Nel settore della produzione di snack fritti, i costi legati alla gestione e allo smaltimento delle acque reflue possono incidere in modo significativo sui costi operativi. Durante il lavaggio degli impianti di frittura, l’acqua si carica progressivamente di grassi e oli emulsionati che, oltre una determinata concentrazione, ne compromettono l’efficacia detergente. Tuttavia, il riutilizzo controllato delle acque consente di ridurre sensibilmente sia i costi di esercizio sia l’impatto ambientale.
Per questa applicazione è stato installato il sistema Polispec NIR in linea, che monitora in continuo la concentrazione di grassi emulsionati nelle acque reflue, consentendone il riutilizzo fino al raggiungimento della soglia di 700 mg/L, oltre la quale l’acqua deve essere sostituita.
Obiettivi pratici
- Misurare in tempo reale la concentrazione di grassi emulsionati nelle acque reflue.
- Definire una soglia operativa di 700 mg/L, oltre la quale procedere allo smaltimento dell’acqua.
- Ridurre i costi di smaltimento ottimizzando il riutilizzo delle acque di lavaggio.
Metodo
Il sistema Polispec NIR è stato installato in linea lungo il circuito di recupero delle acque reflue. Attraverso la spettroscopia nel vicino infrarosso (NIR), il sistema esegue analisi in tempo reale rilevando le bande di assorbimento caratteristiche dei grassi emulsionati presenti nell’acqua.
Raccolta delle acque reflue
Le acque utilizzate per il lavaggio degli impianti di frittura vengono raccolte e convogliate nel circuito di recupero per un eventuale riutilizzo.
Monitoraggio in linea
Il sistema Polispec NIR analizza continuamente le acque reflue, misurando la concentrazione di grassi emulsionati.
Controllo della soglia di smaltimento
Quando la concentrazione dei grassi supera il valore di 700 mg/L, il sistema genera un segnale che indica la necessità di sostituire l’acqua.

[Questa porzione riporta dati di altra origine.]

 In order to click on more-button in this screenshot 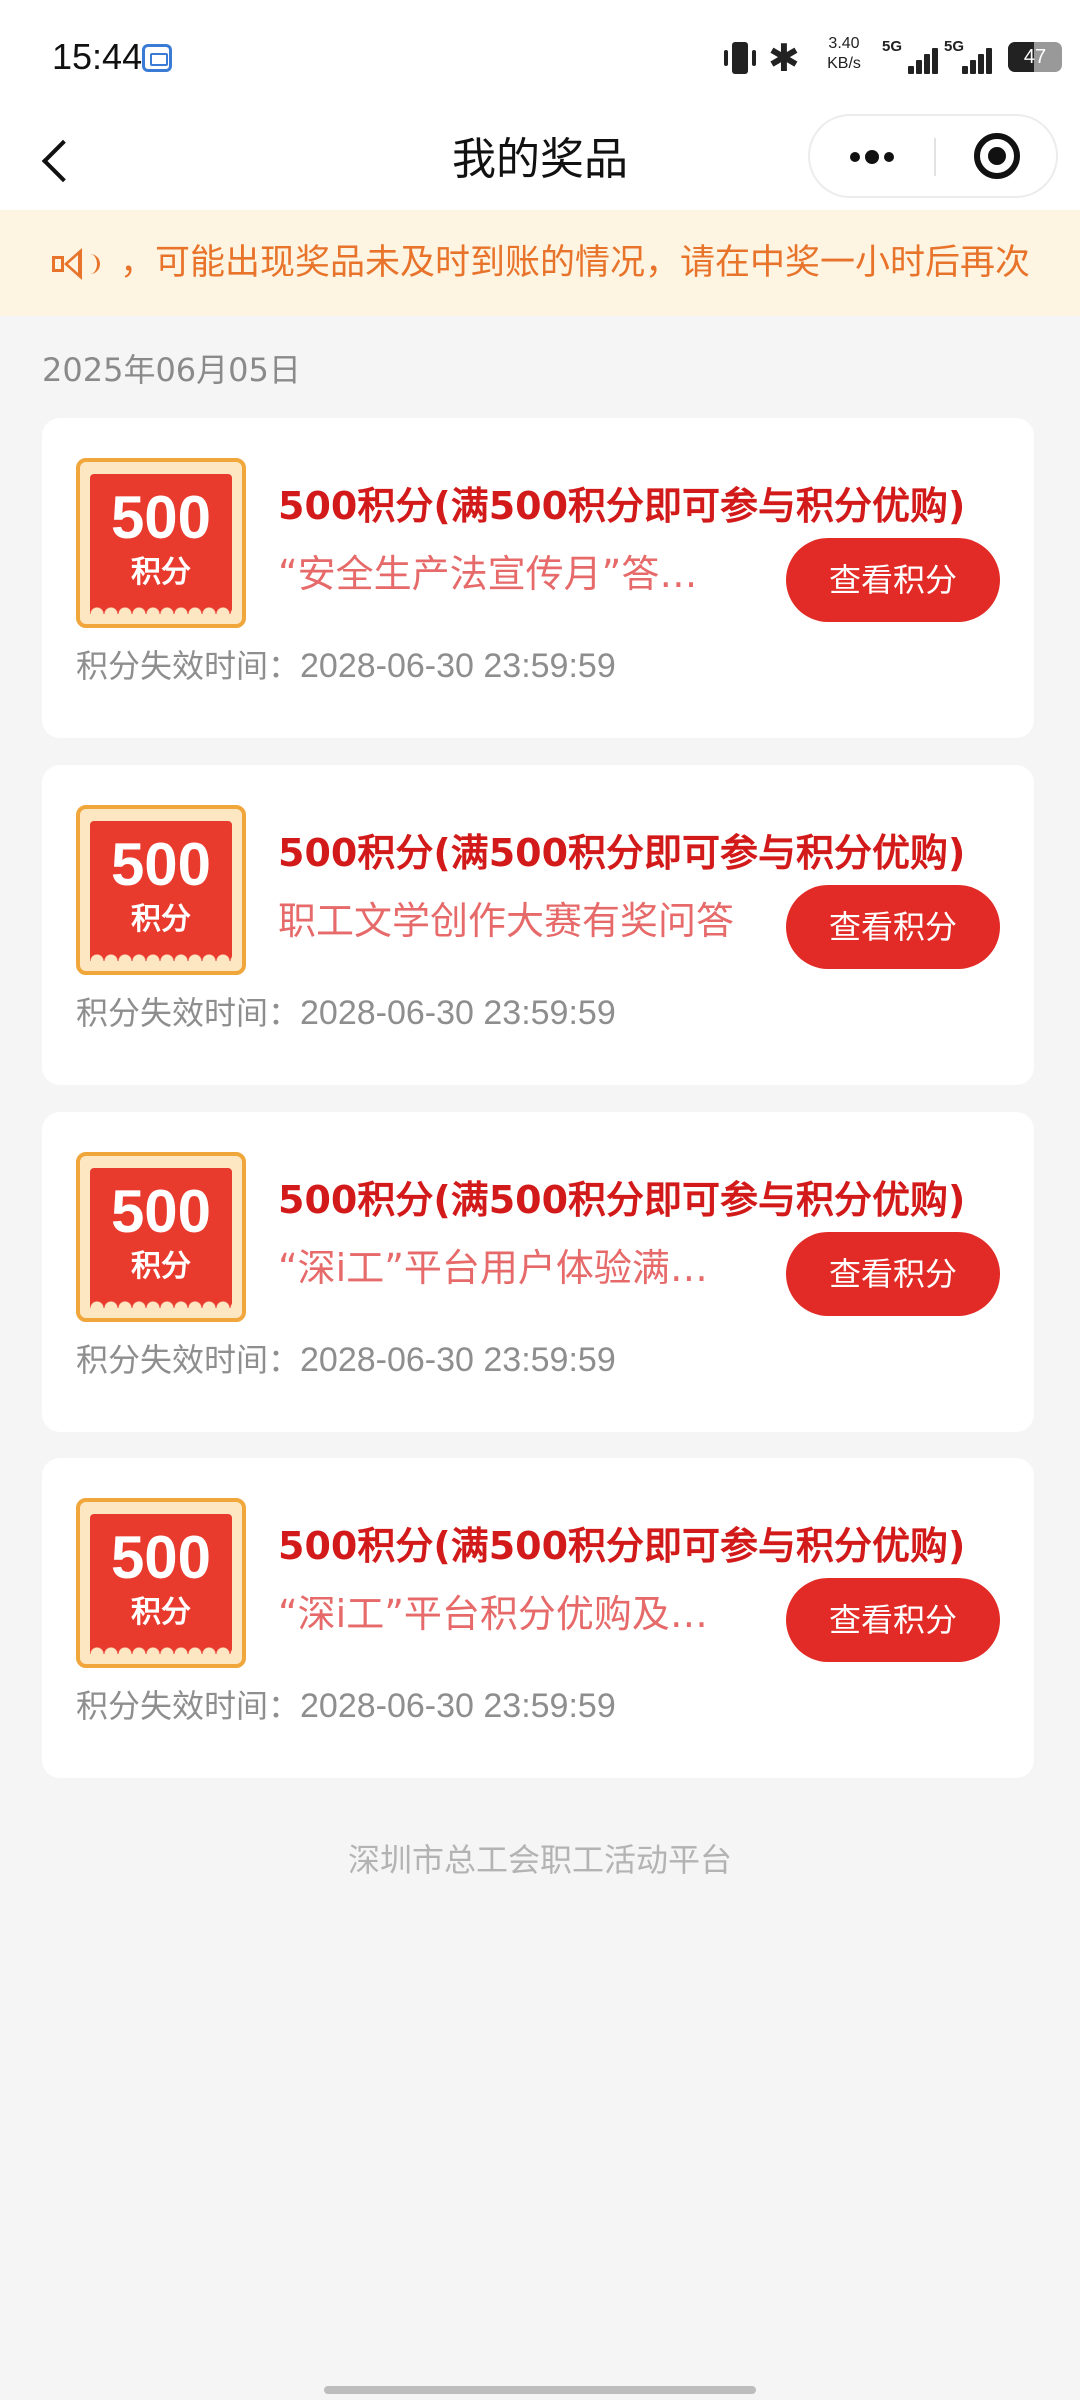, I will do `click(872, 156)`.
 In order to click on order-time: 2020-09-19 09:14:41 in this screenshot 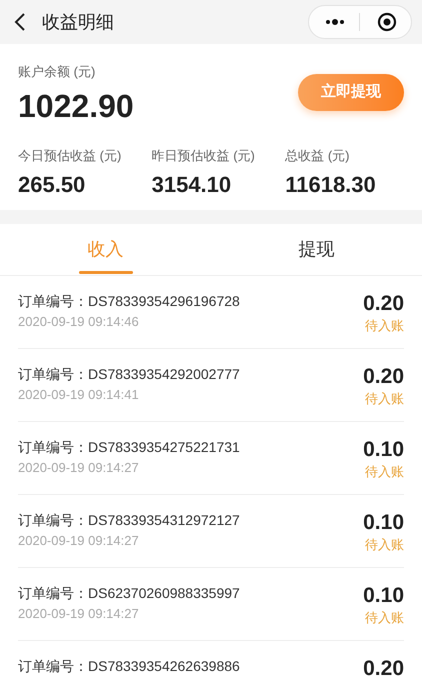, I will do `click(79, 395)`.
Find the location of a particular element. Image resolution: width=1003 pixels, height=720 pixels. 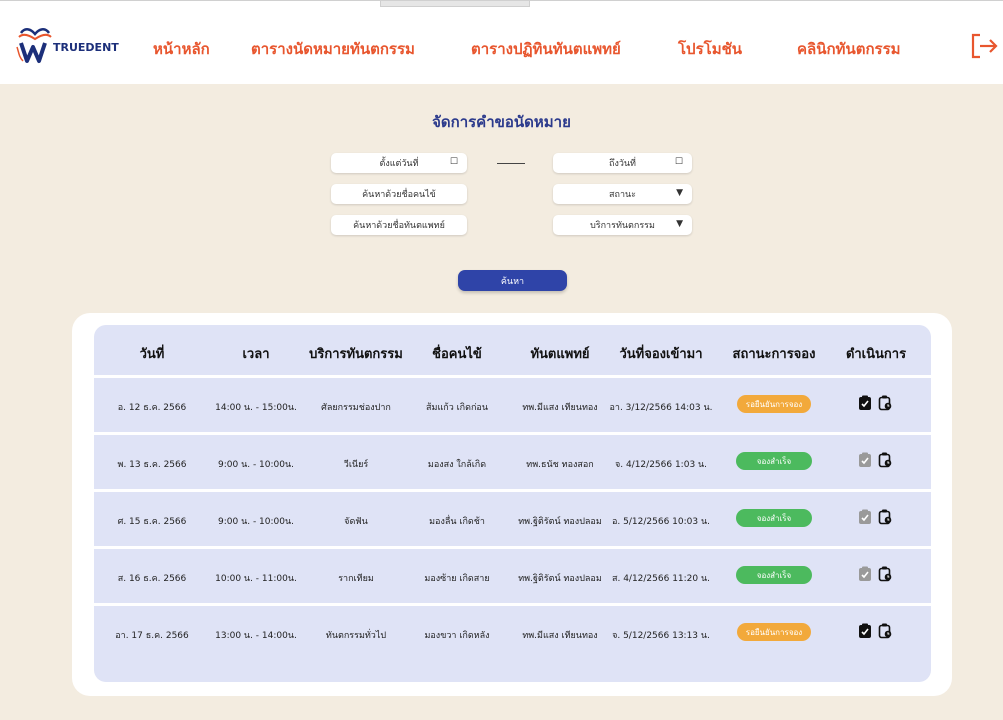

to-date-field: ถึงวันที่ ☐ is located at coordinates (622, 163).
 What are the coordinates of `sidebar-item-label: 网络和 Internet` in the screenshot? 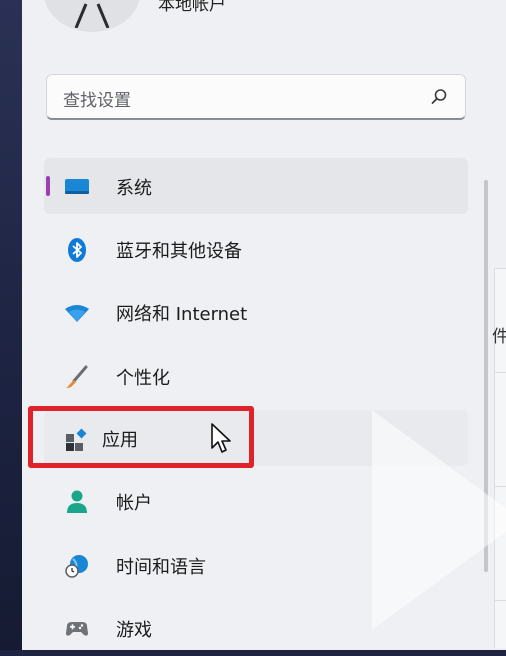 It's located at (182, 314).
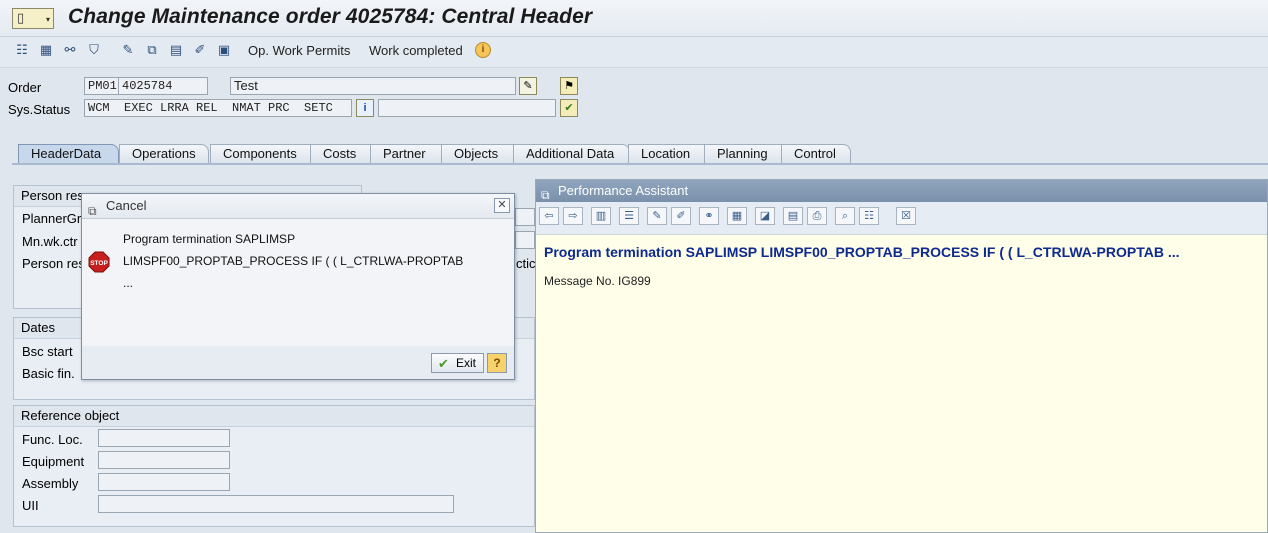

La tecnologia NIR rileva i legami chimici caratteristici dei grassi, consentendo misure accurate anche in presenza di emulsioni complesse.
L’implementazione del sistema Polispec NIR ha consentito all’azienda di:
- Monitorare in modo continuo e accurato la concentrazione di grassi nelle acque reflue.
- Ridurre significativamente i costi di smaltimento, riutilizzando l’acqua fino al raggiungimento della soglia prestabilita.
- Garantire l’efficacia del lavaggio degli impianti mantenendo la concentrazione di grassi al di sotto del limite operativo di 700 mg/L.
L’azienda ha così ottimizzato la gestione del ciclo delle acque reflue, migliorando l’efficienza nell’utilizzo della risorsa idrica e riducendo sia i costi operativi sia l’impatto ambientale.
Il sistema Polispec NIR in linea si è dimostrato uno strumento essenziale per l’analisi delle acque reflue nell’industria della produzione di snack fritti.
La possibilità di monitorare in tempo reale la concentrazione di grassi emulsionati consente di ottimizzare il riutilizzo delle acque di lavaggio, riducendo i costi operativi e garantendo al tempo stesso l’efficacia delle operazioni di pulizia degli impianti.
Questo approccio contribuisce a migliorare la sostenibilità ambientale del processo produttivo e rende più efficiente la gestione delle acque reflue.